If we want GrapeThis to exist, the wine world must participate. Researchers can build the models, but growers, nurseries, conservatories, ampelographers, and wine writers can help build the dataset. Every correctly labelled photograph of an old vine could become part of a future global ampelographic archive. This is where the Circle of Wine Writers could have a role. We travel. We visit vineyards. We ask questions. We photograph. With the right framework, even wine communication could contribute to science.

That would be a beautiful reversal: not AI replacing wine writers, but wine writers helping train AI.

 

 

References

  • Brault et al. (2024). Enhancing grapevine breeding efficiency through genomic prediction and selection index.
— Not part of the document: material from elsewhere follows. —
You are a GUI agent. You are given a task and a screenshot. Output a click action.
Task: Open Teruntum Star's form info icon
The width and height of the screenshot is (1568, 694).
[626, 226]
G3: Genes, Genomes, Genetics, 14(4), jkae038.
  • Cunha M., Aubry T. & Sousa J. (2024). Advancing grapevine variety identification: a systematic review of deep learning and machine learning approaches. AgriEngineering 6(4). https://doi.org/10.3390/agriengineering6040277
  • De Nart et al. (2024). Vine variety identification through leaf image classification: a large-scale study on the robustness of five deep learning models. The Journal of Agricultural Science. 162(1):19-32.
  • Fernandes A.M. et al. (2015). Automatic discrimination of grapevine clones using leaf hyperspectral imaging and partial least squares. The Journal of Agricultural Science 153(3):455–465.
  • Franczyk B. et al. (2020). Deep learning for grape variety recognition. Procedia Computer Science 176:1211-1220.
  • Herzog, K. (2025). High-throughput phenotyping in grapevine breeding research: technologies and applications. OENO One, 59(3), 8458.
  • Khorramifar A. et al. (2022). Grape cultivar identification and classification by machine olfaction analysis of leaf volatiles. Chemosensors 10(4):125.
  • Magon G. et al. (2023). Boosting grapevine breeding for climate-smart viticulture: from genetic resources to predictive genomics. Frontiers in Plant Science 14:1293186.
  • Mati Ur Rahman et al. (2024). Grapevine gray mold disease: infection, defense and management. Horticulture Research, uhae182.
  • Robinson J., Harding J., Vouillamoz J. (2012). Wine Grapes: a complete guide to 1,368 vine varieties, including their origins and flavours. Allen Lane. 1280 pp.
  • Vouillamoz J. (2026). A DNA discovery connecting Türkiye and Hungary over three centuries. JancisRobinson.com.

 

Photo: Ampelography can be tricky, and AI might be struggling: here are two samples of Trebbiano toscano (a), Pinot noir (b), and Sangiovese (main image) with remarkably different visual features. Source: De Nart et al. 2024.